# What you should do
Say how many lines in the records hold "product". Nothing but the number should be given.

# Data records

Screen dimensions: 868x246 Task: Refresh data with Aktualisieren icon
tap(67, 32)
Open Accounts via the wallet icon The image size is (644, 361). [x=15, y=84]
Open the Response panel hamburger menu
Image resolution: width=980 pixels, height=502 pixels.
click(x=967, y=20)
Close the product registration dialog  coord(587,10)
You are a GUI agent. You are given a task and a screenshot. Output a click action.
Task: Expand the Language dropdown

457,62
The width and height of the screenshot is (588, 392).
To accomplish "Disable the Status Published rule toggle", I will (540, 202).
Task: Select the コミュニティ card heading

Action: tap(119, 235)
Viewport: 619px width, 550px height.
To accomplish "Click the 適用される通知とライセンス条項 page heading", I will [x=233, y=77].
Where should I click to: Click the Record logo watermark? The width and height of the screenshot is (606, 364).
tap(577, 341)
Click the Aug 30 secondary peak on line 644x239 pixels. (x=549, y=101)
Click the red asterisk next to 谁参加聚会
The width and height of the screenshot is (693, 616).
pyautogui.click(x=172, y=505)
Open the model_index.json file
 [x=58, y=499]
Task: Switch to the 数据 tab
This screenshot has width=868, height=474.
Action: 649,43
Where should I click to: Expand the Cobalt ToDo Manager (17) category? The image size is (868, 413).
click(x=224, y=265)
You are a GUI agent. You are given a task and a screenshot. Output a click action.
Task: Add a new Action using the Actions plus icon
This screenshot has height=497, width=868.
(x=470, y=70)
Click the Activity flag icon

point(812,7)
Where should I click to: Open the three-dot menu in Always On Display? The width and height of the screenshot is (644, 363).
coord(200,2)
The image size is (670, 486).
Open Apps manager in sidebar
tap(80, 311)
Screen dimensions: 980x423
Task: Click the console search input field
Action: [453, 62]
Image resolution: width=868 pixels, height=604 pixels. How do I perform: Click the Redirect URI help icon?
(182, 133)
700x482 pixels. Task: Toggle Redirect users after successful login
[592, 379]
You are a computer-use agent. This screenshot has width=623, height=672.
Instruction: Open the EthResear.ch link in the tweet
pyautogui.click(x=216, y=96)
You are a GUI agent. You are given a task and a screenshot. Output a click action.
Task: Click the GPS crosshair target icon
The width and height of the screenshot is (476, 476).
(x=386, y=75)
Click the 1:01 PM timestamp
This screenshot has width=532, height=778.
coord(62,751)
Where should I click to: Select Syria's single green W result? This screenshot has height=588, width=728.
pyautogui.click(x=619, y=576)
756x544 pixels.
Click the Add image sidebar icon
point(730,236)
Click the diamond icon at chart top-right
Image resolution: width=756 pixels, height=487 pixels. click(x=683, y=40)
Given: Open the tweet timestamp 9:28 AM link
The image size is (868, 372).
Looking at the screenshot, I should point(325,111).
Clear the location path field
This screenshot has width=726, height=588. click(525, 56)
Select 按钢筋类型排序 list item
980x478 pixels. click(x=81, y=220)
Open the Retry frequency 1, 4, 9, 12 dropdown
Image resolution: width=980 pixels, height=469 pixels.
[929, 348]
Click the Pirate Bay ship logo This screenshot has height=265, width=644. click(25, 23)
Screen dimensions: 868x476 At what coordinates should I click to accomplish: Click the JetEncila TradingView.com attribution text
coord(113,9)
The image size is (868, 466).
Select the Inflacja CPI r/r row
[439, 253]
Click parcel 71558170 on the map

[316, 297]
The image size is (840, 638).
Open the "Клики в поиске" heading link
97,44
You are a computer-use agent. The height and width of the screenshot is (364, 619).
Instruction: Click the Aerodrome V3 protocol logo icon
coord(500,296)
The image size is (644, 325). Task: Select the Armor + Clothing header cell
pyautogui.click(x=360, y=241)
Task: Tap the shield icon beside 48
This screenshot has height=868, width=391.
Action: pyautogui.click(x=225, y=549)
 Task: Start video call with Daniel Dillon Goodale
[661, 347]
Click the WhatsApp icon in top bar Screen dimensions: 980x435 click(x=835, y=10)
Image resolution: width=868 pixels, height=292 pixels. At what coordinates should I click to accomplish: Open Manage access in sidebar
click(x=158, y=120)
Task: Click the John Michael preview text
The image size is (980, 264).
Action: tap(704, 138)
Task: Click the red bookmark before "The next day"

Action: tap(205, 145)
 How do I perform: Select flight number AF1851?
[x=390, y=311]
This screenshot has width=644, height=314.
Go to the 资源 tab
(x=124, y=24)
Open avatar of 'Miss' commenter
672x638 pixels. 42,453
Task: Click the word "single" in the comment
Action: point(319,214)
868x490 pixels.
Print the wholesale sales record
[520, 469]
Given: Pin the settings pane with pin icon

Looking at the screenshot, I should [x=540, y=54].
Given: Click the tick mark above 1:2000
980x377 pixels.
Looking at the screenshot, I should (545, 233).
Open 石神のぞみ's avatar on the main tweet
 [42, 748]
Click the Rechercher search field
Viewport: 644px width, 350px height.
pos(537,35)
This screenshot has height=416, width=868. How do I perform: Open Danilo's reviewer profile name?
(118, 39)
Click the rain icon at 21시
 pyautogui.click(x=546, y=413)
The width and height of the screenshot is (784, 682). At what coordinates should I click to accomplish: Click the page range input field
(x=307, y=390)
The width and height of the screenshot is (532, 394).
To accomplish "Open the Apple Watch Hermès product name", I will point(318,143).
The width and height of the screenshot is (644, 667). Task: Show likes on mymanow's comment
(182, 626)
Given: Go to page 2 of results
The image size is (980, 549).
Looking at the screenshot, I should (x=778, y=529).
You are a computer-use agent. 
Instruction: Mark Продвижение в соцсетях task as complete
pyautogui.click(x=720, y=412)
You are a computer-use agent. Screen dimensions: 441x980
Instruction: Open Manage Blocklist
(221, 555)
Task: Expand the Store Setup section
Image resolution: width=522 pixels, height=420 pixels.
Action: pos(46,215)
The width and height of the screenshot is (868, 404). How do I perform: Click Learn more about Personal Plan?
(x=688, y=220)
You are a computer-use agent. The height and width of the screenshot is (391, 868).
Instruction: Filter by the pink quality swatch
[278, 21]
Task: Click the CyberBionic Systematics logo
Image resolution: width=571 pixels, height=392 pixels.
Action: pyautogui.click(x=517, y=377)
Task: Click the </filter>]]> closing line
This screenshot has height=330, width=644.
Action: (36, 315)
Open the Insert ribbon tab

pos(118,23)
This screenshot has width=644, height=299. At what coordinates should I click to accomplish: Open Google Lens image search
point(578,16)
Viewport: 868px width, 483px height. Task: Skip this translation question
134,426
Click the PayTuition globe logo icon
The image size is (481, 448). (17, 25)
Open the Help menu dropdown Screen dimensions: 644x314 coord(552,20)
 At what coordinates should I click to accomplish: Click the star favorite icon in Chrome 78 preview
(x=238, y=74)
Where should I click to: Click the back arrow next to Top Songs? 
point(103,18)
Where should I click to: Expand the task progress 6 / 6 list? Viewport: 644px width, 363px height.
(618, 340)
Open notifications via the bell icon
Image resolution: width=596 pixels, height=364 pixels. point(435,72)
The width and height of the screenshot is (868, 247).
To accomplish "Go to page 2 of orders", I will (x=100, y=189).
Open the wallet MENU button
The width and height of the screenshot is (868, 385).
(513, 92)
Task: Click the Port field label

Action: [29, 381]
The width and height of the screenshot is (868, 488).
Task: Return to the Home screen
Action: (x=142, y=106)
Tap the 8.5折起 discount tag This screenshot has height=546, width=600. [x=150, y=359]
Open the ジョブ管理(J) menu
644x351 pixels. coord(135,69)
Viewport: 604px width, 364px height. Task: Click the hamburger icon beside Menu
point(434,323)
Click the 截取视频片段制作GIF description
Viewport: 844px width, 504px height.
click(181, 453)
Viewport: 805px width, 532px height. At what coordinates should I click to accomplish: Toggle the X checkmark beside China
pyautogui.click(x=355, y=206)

# Exercise response
2